EXERCISE: Rewrite the rows from the line with "At what coordinates" to the line with "pos(175,264)", keeping the requests and increasing every coordinate in the answers by 31. Leave the pictures out.

--- start DATASET RECORDS ---

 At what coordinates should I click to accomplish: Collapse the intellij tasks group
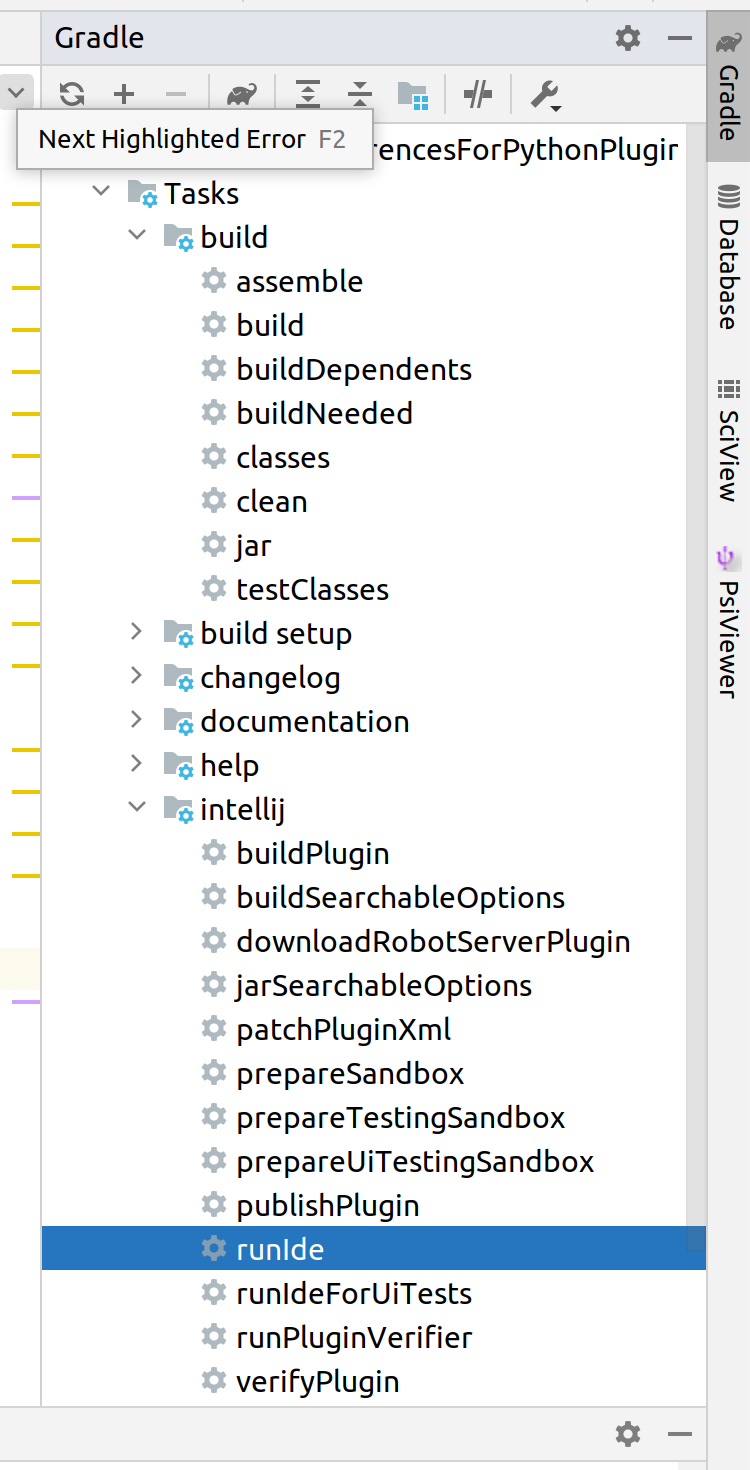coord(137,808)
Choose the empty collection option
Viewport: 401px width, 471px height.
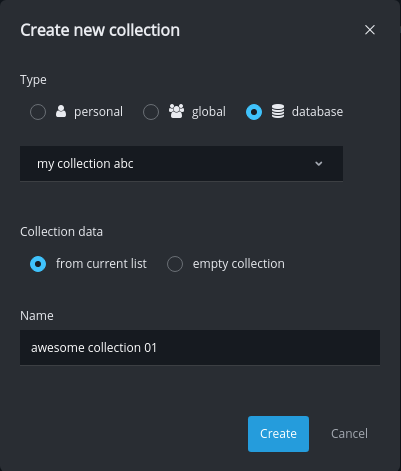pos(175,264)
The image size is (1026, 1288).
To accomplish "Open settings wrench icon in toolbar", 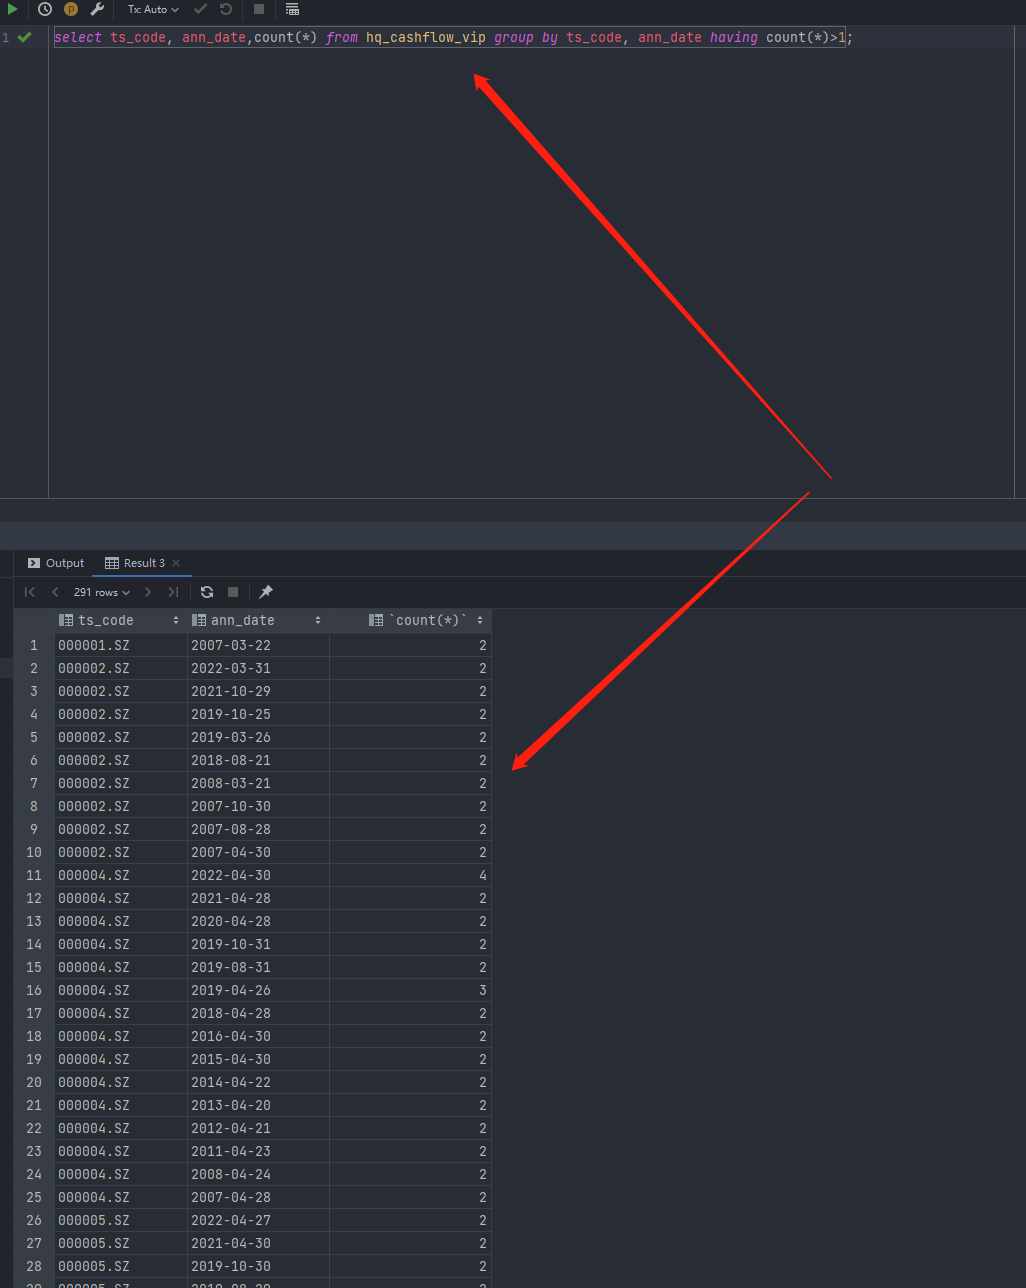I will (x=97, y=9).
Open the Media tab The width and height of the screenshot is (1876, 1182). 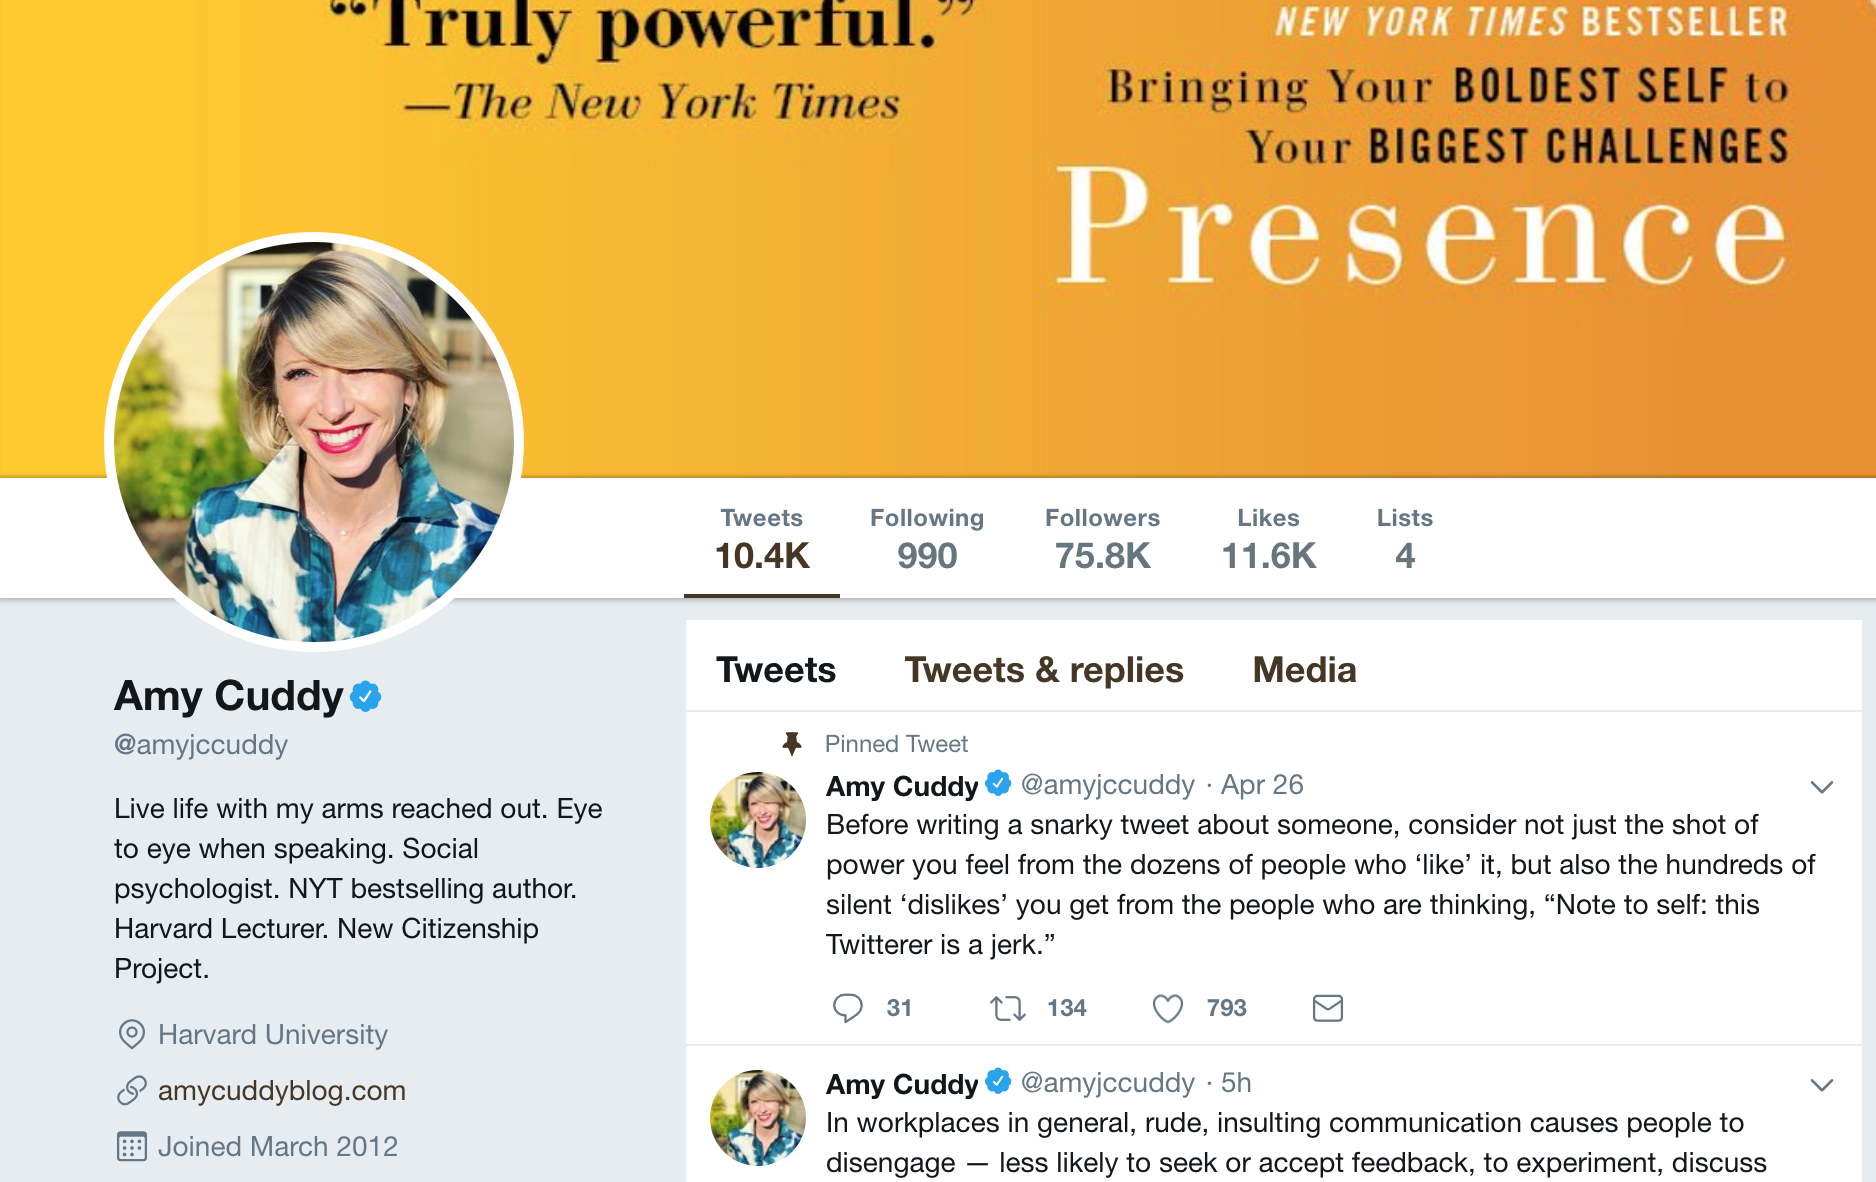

--- end DATASET RECORDS ---
--- start DATASET RECORDS ---

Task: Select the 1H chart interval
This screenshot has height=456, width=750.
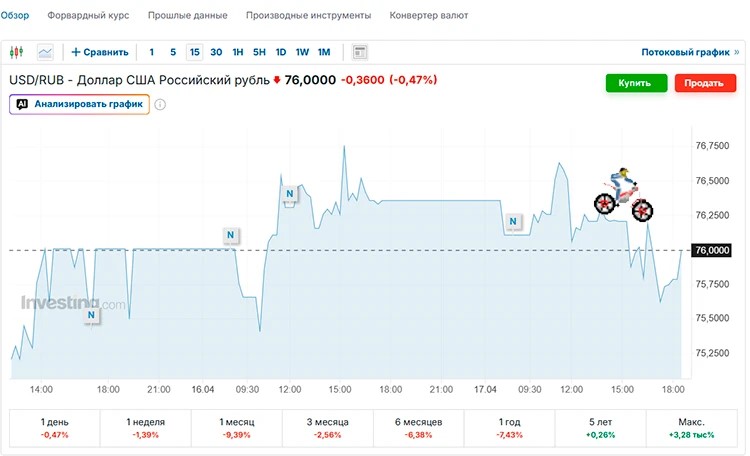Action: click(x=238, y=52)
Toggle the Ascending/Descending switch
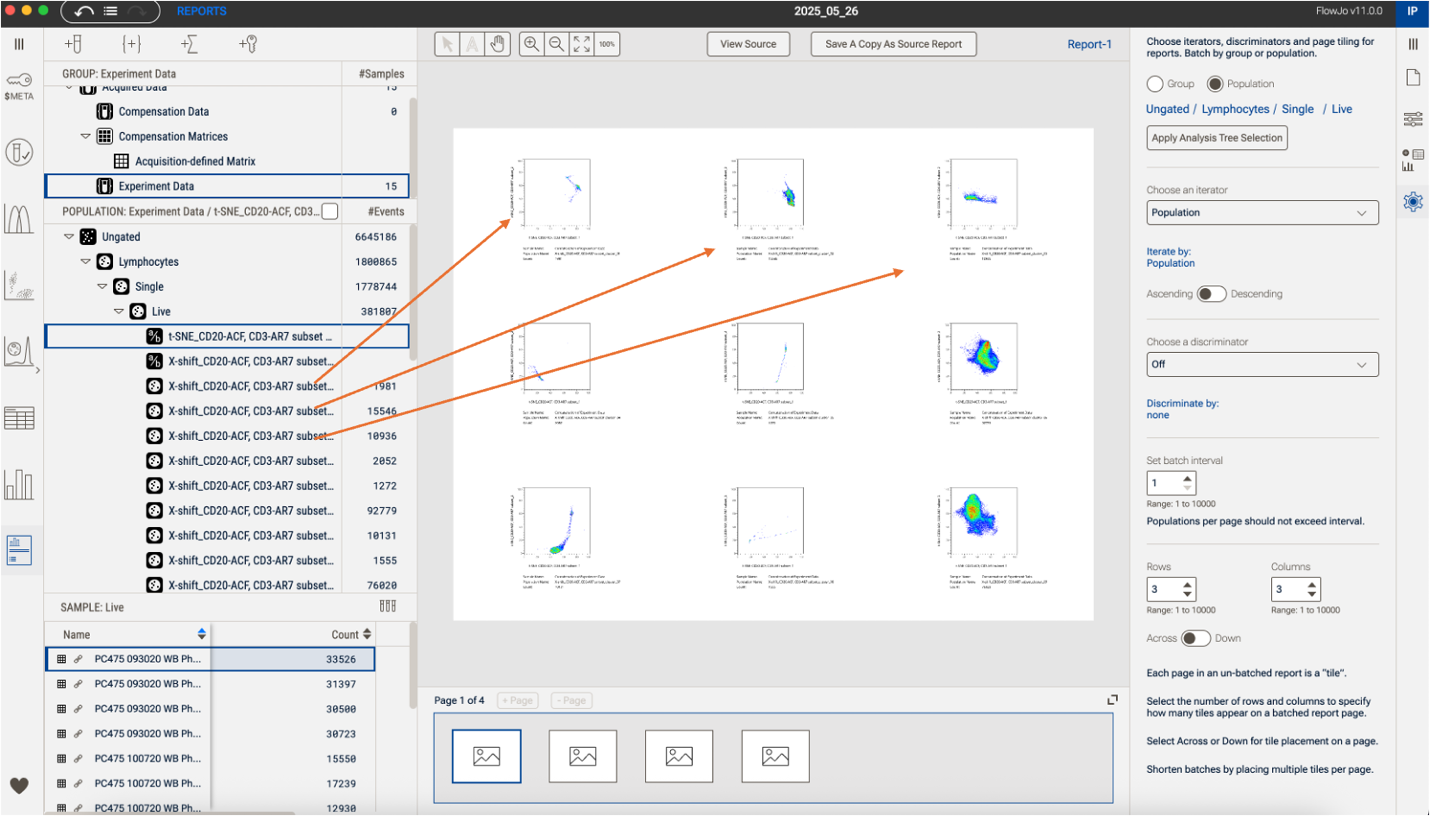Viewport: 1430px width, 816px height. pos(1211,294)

--- end DATASET RECORDS ---

IN RESPONSE:
 At what coordinates should I click to accomplish: Collapse the intellij tasks group
coord(168,839)
Choose the empty collection option
Viewport: 401px width, 471px height.
pos(206,295)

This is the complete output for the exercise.